Records for locating displayed items
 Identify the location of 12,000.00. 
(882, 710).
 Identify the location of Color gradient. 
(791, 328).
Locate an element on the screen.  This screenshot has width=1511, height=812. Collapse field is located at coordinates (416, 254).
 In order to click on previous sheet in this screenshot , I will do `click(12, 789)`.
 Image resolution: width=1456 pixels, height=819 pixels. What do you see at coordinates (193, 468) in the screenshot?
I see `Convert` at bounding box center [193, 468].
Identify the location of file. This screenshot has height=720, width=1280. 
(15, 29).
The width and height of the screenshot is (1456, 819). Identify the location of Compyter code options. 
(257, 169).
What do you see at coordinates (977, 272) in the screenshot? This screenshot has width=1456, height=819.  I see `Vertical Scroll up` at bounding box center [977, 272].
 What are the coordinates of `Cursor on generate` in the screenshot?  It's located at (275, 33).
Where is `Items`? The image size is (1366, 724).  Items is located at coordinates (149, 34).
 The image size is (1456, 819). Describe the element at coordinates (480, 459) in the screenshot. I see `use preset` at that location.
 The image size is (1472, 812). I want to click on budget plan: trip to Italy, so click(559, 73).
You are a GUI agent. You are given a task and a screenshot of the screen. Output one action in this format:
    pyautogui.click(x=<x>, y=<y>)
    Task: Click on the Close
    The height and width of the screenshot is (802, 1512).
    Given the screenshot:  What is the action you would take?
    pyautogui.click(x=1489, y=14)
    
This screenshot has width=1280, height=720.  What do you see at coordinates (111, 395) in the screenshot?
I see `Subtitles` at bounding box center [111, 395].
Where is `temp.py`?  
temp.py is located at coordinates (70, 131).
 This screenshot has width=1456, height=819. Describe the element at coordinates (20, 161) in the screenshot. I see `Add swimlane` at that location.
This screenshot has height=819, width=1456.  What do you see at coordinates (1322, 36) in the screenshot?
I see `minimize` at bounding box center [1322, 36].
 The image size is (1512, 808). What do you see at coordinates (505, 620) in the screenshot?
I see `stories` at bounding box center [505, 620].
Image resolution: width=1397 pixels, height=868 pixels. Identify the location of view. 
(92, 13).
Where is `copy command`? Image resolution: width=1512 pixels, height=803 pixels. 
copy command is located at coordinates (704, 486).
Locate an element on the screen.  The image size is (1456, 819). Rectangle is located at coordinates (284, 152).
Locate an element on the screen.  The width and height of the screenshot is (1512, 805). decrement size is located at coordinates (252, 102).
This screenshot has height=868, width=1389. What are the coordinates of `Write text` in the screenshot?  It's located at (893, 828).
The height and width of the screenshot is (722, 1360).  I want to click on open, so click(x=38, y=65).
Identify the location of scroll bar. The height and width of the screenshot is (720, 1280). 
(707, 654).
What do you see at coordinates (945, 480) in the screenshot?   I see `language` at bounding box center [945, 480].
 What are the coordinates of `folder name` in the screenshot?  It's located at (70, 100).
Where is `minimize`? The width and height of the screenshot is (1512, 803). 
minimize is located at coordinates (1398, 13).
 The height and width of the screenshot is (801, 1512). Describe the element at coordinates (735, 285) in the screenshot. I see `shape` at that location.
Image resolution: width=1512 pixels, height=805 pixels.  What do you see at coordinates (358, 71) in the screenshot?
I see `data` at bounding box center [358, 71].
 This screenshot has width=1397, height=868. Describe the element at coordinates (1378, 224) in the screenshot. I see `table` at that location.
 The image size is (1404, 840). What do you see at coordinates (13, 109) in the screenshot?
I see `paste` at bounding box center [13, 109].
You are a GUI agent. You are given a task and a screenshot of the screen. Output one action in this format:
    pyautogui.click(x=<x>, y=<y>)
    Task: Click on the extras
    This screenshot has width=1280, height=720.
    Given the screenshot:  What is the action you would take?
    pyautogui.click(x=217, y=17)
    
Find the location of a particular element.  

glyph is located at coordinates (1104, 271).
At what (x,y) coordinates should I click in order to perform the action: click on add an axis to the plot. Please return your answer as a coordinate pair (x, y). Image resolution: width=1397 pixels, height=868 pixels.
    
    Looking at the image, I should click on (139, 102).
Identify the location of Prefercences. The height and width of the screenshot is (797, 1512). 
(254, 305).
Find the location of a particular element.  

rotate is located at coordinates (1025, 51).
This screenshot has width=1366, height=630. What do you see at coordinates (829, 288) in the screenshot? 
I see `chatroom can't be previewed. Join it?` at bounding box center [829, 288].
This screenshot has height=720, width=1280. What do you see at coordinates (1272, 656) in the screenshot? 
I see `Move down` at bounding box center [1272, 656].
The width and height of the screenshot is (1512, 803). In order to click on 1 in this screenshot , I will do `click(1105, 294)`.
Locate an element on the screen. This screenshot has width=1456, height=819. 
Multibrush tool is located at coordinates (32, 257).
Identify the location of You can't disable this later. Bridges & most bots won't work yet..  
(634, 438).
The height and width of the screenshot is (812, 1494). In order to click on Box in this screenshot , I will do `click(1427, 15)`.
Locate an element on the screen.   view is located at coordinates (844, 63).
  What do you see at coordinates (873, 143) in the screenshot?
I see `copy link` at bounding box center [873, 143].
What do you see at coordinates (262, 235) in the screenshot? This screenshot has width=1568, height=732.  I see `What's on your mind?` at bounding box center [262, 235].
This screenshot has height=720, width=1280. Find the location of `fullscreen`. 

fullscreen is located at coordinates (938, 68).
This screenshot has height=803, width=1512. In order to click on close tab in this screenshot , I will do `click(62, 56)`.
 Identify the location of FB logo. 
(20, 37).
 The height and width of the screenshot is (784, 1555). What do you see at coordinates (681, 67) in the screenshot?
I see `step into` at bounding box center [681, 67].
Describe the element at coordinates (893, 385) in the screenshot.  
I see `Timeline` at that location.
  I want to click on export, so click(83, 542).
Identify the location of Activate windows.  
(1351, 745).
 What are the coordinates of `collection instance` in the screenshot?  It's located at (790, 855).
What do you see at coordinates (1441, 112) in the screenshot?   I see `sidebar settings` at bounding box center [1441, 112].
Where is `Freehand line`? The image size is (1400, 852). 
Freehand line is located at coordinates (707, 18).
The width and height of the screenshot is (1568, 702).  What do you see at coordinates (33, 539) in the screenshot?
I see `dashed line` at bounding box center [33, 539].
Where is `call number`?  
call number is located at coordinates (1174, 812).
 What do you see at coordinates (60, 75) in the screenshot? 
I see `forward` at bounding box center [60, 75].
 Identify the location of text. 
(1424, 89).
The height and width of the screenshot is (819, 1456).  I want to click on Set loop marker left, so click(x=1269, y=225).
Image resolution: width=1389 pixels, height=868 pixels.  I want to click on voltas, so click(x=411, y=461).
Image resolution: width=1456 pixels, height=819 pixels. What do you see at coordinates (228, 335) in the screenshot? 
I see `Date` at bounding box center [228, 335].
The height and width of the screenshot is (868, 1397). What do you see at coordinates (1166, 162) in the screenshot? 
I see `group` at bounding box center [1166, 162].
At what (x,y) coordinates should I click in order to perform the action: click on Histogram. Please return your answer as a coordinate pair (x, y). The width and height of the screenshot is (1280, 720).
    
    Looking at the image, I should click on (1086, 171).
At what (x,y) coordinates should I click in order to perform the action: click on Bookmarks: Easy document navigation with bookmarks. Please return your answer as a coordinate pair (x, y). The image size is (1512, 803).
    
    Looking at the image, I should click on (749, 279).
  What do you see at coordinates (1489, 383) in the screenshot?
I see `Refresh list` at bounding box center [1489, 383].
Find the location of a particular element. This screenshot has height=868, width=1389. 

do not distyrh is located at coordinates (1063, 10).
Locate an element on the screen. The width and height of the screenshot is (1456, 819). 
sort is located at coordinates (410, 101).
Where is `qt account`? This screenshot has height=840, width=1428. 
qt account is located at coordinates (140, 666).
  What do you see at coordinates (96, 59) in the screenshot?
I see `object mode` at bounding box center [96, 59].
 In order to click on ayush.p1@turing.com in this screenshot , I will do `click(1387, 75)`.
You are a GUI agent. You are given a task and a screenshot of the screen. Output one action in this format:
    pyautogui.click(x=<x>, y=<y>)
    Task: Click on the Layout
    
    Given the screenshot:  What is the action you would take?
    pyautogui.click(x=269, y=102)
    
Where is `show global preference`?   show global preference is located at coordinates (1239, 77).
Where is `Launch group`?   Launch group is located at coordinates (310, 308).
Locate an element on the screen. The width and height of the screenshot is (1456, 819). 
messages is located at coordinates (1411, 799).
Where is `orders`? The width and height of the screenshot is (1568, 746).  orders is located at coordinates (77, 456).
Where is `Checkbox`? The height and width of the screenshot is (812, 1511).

# Your objective:
Pick out every line of the records above that contains the string "Freehand", and copy each one; case counts.

# Expected output:
Where is `Freehand line`? The image size is (1400, 852). 
Freehand line is located at coordinates (707, 18).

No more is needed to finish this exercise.